Saved data entries

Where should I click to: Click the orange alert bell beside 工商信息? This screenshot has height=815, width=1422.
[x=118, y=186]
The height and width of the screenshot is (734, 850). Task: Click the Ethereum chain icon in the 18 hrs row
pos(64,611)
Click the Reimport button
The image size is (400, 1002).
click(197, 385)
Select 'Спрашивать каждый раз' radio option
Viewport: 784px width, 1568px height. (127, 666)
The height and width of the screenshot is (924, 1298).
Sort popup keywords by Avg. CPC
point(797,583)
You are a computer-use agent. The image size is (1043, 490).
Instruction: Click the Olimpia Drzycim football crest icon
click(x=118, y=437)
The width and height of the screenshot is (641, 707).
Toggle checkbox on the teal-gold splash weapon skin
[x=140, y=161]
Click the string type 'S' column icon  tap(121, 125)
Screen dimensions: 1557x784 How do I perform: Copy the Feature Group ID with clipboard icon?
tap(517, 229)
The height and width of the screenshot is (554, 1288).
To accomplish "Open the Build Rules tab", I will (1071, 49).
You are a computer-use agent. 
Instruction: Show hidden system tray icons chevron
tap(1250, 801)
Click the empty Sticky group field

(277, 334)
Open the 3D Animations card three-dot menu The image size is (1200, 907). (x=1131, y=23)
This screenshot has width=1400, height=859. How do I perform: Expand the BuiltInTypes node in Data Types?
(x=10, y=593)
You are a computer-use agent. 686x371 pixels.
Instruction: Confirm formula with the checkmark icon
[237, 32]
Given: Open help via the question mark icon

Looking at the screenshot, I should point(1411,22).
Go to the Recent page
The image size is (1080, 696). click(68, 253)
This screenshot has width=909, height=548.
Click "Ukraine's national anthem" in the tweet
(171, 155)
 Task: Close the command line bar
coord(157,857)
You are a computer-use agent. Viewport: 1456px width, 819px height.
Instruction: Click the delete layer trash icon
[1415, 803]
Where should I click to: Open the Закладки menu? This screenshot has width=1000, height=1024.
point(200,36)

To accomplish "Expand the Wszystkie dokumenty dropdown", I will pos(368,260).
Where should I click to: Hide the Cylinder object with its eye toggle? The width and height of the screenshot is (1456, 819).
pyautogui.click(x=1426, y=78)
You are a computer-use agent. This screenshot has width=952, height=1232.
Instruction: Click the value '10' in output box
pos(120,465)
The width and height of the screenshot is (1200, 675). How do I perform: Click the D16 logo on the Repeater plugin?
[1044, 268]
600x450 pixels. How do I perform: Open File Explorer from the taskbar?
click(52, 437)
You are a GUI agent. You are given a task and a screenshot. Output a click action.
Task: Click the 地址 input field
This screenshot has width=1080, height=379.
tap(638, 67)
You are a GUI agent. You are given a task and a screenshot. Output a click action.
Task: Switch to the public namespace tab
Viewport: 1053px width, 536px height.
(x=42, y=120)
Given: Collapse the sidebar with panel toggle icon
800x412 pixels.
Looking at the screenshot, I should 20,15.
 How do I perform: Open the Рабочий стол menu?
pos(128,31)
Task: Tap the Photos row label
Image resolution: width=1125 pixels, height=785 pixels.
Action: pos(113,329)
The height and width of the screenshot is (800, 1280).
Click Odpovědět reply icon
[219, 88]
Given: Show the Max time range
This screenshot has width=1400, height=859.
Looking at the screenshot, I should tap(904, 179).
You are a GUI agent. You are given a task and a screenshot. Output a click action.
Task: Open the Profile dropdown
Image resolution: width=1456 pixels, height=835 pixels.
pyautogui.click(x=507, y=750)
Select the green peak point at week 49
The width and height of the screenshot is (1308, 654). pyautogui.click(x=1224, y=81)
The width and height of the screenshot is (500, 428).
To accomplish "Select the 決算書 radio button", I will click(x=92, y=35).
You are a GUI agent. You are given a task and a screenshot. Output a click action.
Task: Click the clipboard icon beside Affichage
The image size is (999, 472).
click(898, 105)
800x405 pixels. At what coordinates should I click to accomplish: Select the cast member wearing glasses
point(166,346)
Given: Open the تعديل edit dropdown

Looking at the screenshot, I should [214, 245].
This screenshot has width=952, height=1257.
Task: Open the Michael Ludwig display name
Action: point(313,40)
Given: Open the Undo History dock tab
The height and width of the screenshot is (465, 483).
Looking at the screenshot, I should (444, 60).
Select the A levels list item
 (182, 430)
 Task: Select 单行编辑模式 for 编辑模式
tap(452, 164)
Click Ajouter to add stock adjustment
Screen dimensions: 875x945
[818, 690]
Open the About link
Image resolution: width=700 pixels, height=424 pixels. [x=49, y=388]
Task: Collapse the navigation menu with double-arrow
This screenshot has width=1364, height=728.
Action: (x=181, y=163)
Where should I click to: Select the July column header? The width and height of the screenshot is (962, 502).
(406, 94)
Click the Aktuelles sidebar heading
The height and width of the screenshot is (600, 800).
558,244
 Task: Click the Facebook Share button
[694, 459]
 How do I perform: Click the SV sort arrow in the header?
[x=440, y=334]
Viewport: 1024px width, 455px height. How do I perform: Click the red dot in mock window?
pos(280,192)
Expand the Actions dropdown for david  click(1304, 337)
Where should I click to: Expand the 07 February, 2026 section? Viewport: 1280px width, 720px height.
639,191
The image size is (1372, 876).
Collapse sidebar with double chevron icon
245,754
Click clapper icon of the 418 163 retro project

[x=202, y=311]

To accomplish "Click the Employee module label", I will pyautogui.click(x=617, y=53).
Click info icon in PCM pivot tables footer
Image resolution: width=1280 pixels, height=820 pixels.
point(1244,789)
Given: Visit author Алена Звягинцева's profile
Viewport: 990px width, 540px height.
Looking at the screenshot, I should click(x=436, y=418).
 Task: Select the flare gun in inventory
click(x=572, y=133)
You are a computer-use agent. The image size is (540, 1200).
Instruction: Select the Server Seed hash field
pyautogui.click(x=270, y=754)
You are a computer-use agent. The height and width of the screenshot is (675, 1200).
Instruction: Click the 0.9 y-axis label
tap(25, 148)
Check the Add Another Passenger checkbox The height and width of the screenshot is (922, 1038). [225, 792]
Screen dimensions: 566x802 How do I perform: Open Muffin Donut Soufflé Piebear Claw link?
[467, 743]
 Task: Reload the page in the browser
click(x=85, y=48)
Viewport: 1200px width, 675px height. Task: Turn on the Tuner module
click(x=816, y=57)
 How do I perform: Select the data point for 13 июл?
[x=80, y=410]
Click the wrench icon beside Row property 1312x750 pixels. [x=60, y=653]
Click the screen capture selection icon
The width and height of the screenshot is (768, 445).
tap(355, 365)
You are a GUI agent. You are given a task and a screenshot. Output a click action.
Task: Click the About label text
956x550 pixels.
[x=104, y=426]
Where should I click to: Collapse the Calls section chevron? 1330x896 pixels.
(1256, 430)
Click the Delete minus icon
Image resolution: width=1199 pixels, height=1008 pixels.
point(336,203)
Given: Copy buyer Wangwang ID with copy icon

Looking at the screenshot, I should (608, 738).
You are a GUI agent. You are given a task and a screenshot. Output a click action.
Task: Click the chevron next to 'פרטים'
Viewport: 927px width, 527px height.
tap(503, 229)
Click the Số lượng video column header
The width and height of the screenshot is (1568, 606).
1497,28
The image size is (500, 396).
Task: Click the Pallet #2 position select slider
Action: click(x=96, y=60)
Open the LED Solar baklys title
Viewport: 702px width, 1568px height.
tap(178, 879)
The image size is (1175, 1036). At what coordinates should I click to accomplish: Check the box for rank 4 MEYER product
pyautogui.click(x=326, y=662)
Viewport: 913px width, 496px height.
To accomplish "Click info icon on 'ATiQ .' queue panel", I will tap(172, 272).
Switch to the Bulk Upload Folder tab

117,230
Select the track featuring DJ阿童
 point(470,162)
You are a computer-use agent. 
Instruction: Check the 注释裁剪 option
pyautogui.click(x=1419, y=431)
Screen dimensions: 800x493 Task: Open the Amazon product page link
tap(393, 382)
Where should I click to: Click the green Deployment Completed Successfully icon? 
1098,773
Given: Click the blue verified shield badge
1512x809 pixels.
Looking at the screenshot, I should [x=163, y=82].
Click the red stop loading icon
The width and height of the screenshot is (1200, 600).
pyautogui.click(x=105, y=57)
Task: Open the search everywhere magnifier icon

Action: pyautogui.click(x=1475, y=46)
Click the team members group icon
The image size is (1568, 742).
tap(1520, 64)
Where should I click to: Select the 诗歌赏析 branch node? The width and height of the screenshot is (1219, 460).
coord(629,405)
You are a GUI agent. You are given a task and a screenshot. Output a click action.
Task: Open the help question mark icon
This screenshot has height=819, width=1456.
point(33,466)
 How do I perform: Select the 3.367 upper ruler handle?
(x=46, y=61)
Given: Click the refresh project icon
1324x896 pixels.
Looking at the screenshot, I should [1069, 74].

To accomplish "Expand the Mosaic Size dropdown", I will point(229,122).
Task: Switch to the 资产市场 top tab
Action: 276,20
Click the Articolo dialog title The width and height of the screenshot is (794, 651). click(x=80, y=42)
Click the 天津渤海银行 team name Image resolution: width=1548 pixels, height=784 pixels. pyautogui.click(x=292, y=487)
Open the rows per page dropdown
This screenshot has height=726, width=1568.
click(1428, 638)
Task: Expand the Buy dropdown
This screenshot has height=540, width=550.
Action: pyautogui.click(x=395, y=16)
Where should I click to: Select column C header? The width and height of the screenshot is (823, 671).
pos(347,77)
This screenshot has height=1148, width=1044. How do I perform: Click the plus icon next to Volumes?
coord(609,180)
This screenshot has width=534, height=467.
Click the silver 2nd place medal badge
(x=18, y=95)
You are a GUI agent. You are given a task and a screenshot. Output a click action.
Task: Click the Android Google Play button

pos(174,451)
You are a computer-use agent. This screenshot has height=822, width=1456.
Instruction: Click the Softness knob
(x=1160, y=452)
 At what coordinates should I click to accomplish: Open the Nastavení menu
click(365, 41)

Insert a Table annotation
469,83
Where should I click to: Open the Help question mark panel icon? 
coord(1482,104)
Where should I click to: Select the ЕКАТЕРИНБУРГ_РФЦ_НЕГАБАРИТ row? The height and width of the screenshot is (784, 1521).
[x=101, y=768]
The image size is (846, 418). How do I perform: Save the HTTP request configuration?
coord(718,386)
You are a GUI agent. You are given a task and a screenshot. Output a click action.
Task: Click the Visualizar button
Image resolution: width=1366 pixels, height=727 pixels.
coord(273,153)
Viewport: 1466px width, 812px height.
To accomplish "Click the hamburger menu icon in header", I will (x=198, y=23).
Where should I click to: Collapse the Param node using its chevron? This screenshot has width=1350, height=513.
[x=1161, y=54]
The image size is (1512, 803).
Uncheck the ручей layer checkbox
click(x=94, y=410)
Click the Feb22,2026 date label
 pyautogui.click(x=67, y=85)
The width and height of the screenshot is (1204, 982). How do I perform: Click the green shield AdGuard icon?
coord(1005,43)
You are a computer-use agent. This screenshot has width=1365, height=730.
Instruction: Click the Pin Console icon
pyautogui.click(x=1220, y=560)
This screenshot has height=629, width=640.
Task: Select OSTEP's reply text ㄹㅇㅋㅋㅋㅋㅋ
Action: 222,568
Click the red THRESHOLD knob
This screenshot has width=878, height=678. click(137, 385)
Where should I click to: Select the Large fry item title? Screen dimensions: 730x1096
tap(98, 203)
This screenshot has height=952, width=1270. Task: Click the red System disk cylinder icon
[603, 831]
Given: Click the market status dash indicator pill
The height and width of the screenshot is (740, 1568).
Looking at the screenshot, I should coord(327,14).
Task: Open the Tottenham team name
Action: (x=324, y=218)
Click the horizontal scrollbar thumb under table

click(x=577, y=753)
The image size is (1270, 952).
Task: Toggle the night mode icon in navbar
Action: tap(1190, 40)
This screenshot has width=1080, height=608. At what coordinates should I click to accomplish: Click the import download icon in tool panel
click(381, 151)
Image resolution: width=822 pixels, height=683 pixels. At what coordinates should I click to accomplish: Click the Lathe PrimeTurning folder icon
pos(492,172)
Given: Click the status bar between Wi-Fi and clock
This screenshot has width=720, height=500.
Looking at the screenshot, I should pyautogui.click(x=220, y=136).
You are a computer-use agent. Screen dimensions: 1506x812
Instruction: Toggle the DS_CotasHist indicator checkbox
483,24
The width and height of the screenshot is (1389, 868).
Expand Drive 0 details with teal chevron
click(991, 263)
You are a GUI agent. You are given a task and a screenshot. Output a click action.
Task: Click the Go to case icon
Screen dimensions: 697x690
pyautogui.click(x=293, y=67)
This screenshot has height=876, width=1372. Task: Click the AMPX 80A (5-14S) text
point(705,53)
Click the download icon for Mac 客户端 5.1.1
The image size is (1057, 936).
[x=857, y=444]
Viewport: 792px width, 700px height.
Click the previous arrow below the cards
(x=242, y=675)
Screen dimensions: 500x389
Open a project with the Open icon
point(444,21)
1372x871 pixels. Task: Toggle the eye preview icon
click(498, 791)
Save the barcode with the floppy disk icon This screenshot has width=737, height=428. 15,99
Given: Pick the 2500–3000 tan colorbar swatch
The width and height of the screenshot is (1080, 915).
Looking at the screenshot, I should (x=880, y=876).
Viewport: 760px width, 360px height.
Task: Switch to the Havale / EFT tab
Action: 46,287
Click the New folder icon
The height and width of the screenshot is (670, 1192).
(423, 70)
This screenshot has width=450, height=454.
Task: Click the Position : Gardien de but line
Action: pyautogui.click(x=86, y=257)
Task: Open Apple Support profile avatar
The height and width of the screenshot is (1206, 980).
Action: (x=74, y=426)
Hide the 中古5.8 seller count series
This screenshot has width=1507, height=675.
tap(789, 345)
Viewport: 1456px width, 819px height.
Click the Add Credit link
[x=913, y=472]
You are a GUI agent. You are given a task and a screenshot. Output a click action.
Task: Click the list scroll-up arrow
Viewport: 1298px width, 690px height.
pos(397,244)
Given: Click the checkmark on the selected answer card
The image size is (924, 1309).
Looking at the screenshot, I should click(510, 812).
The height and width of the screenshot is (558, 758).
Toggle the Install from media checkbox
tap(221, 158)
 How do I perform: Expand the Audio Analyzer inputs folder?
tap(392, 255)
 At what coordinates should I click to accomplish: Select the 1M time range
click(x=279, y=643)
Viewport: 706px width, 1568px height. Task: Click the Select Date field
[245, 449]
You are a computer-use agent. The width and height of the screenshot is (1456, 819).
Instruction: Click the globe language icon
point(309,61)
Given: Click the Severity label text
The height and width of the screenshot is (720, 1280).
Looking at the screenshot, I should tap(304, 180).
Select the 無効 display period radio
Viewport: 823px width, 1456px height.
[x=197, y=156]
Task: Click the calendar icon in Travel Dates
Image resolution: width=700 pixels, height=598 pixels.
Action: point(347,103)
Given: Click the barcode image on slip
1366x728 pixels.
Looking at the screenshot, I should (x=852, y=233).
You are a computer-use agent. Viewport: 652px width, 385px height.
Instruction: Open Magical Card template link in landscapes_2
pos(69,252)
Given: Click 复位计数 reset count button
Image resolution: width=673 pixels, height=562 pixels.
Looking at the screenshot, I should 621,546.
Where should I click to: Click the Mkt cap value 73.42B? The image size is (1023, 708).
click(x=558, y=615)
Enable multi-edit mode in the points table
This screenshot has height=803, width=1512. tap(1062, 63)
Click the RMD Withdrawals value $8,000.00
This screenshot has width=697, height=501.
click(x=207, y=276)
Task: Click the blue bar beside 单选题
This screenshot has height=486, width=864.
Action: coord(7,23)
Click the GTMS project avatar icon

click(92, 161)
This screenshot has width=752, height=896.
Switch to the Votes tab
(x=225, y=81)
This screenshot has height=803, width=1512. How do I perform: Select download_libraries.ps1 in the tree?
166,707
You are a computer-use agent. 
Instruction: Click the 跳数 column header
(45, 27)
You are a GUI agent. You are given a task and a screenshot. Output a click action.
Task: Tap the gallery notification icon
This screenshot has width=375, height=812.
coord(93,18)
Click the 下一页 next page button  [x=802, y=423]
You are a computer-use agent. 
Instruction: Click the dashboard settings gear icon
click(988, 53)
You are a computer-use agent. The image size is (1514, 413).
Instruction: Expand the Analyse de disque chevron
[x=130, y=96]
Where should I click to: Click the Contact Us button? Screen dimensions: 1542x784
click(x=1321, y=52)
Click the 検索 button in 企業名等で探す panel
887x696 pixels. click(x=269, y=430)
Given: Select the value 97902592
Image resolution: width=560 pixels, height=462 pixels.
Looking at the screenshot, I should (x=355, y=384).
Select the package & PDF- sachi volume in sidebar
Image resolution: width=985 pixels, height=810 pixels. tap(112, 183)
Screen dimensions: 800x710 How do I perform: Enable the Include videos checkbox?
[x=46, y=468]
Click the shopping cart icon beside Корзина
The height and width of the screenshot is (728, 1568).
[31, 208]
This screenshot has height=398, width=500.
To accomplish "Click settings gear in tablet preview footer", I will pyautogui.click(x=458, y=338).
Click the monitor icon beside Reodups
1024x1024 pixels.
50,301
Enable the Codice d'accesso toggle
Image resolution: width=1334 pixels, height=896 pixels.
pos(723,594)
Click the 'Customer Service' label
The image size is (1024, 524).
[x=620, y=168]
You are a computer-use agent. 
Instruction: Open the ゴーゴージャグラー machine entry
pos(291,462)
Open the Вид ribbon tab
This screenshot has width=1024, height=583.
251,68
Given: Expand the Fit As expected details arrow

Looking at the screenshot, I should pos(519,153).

→ TASK OBJECTIVE
Could you quote, word for word, the stretch of data from its very start through the line containing "point(797,583)"?

→ FINAL RESULT
Where should I click to: Click the orange alert bell beside 工商信息? This screenshot has height=815, width=1422.
[x=118, y=186]
The height and width of the screenshot is (734, 850). Task: Click the Ethereum chain icon in the 18 hrs row
pos(64,611)
Click the Reimport button
The image size is (400, 1002).
click(197, 385)
Select 'Спрашивать каждый раз' radio option
Viewport: 784px width, 1568px height. (127, 666)
The height and width of the screenshot is (924, 1298).
Sort popup keywords by Avg. CPC
point(797,583)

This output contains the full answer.